### RECORDS TO PROCESS
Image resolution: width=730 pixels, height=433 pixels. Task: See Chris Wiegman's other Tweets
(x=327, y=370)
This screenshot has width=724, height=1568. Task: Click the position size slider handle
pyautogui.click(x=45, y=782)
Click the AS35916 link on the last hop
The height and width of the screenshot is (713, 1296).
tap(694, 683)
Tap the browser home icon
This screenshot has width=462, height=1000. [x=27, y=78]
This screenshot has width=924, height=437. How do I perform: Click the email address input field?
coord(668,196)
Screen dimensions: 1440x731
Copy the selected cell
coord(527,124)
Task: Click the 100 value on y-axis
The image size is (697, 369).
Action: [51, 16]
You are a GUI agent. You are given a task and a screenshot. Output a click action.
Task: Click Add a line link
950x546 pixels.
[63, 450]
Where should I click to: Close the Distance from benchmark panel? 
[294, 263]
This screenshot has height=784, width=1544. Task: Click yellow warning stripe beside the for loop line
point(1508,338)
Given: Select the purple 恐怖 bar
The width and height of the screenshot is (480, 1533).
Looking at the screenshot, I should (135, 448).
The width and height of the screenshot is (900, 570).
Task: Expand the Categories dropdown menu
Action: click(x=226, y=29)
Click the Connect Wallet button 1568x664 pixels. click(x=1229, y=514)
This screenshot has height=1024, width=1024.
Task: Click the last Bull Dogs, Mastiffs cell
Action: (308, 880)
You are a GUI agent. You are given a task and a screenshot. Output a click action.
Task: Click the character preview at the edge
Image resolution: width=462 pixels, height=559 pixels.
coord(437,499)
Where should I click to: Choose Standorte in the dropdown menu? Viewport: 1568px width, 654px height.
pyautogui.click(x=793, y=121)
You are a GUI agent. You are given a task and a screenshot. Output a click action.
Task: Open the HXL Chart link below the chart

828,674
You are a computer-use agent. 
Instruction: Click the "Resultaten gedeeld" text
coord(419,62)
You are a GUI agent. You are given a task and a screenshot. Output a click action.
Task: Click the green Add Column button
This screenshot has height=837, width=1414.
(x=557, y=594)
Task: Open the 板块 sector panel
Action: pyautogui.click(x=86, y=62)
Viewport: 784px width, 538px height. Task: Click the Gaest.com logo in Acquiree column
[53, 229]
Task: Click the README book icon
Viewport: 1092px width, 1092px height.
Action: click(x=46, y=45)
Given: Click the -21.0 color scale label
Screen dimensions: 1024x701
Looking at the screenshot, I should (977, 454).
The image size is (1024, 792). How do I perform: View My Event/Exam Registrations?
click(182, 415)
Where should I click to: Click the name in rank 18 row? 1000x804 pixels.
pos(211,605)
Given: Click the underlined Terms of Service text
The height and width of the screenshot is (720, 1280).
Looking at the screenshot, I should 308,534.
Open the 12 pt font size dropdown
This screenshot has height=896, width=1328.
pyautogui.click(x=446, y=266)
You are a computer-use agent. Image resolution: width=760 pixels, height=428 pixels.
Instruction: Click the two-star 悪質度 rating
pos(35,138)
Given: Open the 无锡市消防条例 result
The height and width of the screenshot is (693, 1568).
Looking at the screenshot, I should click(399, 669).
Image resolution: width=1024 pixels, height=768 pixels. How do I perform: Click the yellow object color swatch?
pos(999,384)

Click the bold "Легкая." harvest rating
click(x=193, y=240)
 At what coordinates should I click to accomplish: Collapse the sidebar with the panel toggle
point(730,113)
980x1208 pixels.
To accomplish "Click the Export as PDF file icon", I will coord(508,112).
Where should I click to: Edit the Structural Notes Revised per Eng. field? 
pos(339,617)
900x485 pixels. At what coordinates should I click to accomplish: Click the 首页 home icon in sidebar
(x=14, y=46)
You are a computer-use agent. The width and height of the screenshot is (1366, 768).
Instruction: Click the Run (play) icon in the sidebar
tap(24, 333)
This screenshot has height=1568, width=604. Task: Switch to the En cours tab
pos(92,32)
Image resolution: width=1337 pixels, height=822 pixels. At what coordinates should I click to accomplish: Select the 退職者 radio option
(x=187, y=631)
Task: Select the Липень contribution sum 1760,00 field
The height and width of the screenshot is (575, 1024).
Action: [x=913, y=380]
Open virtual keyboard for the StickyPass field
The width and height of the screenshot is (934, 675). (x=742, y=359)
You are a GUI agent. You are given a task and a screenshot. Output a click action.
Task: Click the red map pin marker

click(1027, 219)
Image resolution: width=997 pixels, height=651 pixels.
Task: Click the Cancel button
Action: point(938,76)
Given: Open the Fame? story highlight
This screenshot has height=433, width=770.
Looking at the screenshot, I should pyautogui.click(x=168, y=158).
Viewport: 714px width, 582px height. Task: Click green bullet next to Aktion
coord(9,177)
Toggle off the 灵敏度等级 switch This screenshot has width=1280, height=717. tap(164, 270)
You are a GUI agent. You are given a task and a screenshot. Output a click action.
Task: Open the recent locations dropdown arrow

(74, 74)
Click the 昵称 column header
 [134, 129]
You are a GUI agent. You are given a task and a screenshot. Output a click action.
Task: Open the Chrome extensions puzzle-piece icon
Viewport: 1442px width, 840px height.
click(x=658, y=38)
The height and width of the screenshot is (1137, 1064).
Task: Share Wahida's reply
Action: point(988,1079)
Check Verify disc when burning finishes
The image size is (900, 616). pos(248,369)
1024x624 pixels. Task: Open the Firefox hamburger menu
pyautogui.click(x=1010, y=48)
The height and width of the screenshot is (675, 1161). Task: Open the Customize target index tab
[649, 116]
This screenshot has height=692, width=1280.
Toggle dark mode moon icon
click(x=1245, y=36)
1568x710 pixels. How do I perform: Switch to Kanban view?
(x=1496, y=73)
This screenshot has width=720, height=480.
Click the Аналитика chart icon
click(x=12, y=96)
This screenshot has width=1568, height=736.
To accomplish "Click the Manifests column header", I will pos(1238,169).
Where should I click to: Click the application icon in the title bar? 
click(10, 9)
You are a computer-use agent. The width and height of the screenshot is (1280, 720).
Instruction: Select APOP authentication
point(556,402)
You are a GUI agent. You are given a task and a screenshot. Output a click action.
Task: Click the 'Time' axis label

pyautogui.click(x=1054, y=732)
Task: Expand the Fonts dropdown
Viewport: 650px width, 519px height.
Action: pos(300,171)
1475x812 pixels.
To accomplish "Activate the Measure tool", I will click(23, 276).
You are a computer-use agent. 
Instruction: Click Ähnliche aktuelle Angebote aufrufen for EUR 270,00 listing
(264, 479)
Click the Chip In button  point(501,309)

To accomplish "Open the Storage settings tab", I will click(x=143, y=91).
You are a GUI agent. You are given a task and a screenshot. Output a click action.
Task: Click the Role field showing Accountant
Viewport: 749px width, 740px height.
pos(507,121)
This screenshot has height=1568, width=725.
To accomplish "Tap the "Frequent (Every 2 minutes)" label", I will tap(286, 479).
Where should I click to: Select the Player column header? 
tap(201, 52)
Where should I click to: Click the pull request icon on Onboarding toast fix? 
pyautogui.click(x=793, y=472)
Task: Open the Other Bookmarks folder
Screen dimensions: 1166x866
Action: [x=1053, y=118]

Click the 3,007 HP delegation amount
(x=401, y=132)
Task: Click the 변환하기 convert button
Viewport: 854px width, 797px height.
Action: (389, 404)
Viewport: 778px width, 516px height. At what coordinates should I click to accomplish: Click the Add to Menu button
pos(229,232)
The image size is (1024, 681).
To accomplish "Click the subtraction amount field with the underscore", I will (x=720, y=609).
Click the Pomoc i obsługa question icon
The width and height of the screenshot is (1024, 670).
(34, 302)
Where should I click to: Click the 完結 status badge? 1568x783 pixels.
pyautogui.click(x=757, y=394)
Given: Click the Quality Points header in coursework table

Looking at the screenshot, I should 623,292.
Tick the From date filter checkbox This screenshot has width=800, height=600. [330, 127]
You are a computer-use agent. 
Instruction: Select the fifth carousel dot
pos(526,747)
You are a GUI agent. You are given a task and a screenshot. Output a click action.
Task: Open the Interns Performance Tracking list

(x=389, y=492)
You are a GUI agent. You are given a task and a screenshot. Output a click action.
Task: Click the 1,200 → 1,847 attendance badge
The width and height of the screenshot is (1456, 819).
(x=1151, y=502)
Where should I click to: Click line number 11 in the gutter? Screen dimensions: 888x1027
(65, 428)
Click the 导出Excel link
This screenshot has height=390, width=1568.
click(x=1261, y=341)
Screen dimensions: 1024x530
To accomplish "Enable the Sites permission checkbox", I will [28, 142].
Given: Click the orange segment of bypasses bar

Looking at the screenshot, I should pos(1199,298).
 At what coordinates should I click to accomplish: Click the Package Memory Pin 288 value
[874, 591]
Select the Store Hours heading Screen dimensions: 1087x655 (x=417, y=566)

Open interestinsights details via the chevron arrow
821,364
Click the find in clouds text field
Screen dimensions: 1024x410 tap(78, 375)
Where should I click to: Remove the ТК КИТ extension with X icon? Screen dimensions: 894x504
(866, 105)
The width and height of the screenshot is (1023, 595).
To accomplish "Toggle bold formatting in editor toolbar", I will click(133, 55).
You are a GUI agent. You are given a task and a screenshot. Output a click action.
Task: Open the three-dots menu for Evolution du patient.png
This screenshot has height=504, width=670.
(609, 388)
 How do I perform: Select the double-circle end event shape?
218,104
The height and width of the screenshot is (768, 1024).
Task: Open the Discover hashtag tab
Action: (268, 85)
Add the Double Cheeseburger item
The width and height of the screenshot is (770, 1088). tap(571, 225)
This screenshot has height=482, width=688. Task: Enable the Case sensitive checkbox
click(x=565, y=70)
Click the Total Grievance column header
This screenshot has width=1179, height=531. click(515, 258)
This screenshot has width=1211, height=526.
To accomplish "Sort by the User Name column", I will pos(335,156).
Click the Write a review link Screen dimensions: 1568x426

### DIRECTIONS
Only an exact reproduction of the lines from the one with "Click the Total Grievance column header" to the end of the listing is expected.

### COMPLETED TASK
Click the Total Grievance column header
This screenshot has width=1179, height=531. click(515, 258)
This screenshot has width=1211, height=526.
To accomplish "Sort by the User Name column", I will pos(335,156).
Click the Write a review link Screen dimensions: 1568x426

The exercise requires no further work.